Rachnid. The word rippled, over and over. Its body was asleep, the only movement, the steady rise and fall of its chest. Yet its mind clung to the word, with feeble claws.
Rachnid.
Yes, I call him “Rachnid.” It seems fitting, no?
Unbeknownst to the creature, two others stood observing it from behind the door to its cell.
“He’s monstrous.”
“Isn’t he?”
“His face.”
“Ah. Yes. That's my favorite part, you see. He was blinded. An accident. Made him entirely useless to me, really. But I gave him a new life. Like you.”
“There is no one like me.”
“Ha! You give yourself too much credit! Don't forget. You may have been exceptional, but I made you superior.”
“...”
“What?”
“...Nothing.”
“What, boy?”
“You're… proud of this…creature?”
“Oh no. No, this is a failure. An expensive, yet a necessary stepping stone on the path to success. That's why I'm giving him to you.”
“What?!”
“Oh yes, you'll be working in close quarters from now on. All of that ‘additional manpower’ you've been asking for.”
“Mister Osborn, what am I supposed to do with that?!”
“He’s sedated now, Otto! He'll recover in time. He responds quite well to orders. Think of him as… your partner.”
“...”
“I'll leave you two to get acquainted. It is your break after all. Lock up on your way out won't you?”
These sounds meant nothing to the being inside the cell, nor did the retreating footsteps, and yet, each mechanical vibration sent shockwaves through its nervous system, as if a stone had been dropped into the surface of a lake and swallowed whole. For what may as well have been an eternity to the creature, it floated, submerged in its own darkness, unable to do anything but await the next tremor.
The door to the cell slid open and the creature’s world erupted into light.
---
A shadow hung in the doorway like a marionette: Dr. Otto Octavius, or what was left of him. The young scientist looked haggard, a doll-like body buried in a carapace of machinery, raveled hair draping a pale, boyish face, and yet, if not for the contorted frown he wore, there was something about the shadow that could almost have been described as… handsome.

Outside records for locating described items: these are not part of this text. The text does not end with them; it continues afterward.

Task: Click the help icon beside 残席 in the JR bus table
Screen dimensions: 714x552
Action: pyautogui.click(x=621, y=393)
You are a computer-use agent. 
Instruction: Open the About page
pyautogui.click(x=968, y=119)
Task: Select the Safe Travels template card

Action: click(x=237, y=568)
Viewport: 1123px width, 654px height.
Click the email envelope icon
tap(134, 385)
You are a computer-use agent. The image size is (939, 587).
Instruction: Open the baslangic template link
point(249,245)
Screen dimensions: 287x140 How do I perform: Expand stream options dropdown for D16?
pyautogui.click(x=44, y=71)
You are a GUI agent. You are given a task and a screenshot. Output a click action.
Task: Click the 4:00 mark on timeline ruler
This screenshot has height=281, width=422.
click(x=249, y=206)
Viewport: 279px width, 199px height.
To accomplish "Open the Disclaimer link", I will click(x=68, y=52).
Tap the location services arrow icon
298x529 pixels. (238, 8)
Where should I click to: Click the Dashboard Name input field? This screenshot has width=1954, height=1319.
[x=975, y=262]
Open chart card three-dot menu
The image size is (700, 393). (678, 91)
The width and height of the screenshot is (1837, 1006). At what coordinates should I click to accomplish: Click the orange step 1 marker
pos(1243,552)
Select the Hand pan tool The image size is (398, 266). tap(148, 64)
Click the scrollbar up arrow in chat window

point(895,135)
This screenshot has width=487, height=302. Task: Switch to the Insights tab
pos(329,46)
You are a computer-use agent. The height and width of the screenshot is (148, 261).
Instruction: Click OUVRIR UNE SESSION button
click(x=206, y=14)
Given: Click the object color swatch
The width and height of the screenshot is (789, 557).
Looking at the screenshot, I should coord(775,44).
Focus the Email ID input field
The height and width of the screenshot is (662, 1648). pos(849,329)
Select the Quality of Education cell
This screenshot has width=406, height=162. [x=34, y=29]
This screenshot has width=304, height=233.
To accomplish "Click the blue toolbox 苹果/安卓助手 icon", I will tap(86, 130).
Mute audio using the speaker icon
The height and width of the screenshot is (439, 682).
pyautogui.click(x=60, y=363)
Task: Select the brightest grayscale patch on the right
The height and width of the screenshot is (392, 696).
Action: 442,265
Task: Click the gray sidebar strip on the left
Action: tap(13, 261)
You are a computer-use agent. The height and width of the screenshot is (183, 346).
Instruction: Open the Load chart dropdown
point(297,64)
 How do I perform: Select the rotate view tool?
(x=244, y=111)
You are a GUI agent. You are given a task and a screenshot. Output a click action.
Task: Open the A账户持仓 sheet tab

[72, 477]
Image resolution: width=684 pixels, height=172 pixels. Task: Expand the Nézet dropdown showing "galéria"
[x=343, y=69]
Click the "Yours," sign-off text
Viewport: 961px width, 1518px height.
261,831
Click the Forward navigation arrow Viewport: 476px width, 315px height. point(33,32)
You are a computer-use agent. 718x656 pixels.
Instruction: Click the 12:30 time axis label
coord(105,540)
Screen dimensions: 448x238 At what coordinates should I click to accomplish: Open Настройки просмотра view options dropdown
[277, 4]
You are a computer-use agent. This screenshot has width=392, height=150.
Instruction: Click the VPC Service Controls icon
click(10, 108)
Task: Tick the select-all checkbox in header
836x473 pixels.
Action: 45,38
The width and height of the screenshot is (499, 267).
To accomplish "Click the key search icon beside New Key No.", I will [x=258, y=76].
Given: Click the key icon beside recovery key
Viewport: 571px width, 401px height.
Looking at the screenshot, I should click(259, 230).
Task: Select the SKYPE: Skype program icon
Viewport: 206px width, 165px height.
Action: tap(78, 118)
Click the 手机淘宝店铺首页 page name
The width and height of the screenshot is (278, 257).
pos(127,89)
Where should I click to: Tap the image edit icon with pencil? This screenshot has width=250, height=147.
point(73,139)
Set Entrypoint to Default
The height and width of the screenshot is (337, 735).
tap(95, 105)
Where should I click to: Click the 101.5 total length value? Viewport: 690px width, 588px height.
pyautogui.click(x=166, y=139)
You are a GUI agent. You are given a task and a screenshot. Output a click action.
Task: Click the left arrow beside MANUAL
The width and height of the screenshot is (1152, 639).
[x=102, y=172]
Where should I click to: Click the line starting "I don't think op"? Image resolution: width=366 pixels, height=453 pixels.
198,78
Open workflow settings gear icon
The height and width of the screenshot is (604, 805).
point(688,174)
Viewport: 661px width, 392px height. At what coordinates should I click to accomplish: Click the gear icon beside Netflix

As the sound of mechanical breathing filled the small, padded room, it was impossible for Octavius to ignore the reality of the puppet-like life support suit attached to him. Always attached to him. It was…uncomfortable to say the least. Was it only a year ago that he had breathed the air freely? Walked as other men did? How quickly one’s fate could be reversed when they trusted Norman Osborn.
The alleged accident that had left Octavius paralyzed had disappeared from OSCORP records overnight, as had Octavius himself. As far as the company was concerned, Dr. Otto Octavius had never set foot inside the complex. And now, he would never leave it. He couldn’t. Norman had made sure of that. His shiny, new limbs would have him reviled as a monster. And now, he thought, glowering down at the cell’s occupant, Norman had made another one.
“You.” he muttered.
Me, the prisoner thought vacantly. Who am I?
“I suppose Osborn thinks I'll be grateful for this,” Otto spat, “He thinks I’ll forgive him by offering you up like a prize, but I know better…” Octavius leans in, whispering to ears he couldn’t see, wrapped under layers of gauze.
“He’s trying to replace me.”
Traitor, Otto thought. Norman had been like a father to him, yet mere months after Octavius’s accident, Osborn had welcomed own son into the world. Instantly, he had cast Otto aside, as if he were just another broken toy. Of course he had. Osborn had a real legacy now. He no longer had to play pretend with the boy he had once claimed to call his own.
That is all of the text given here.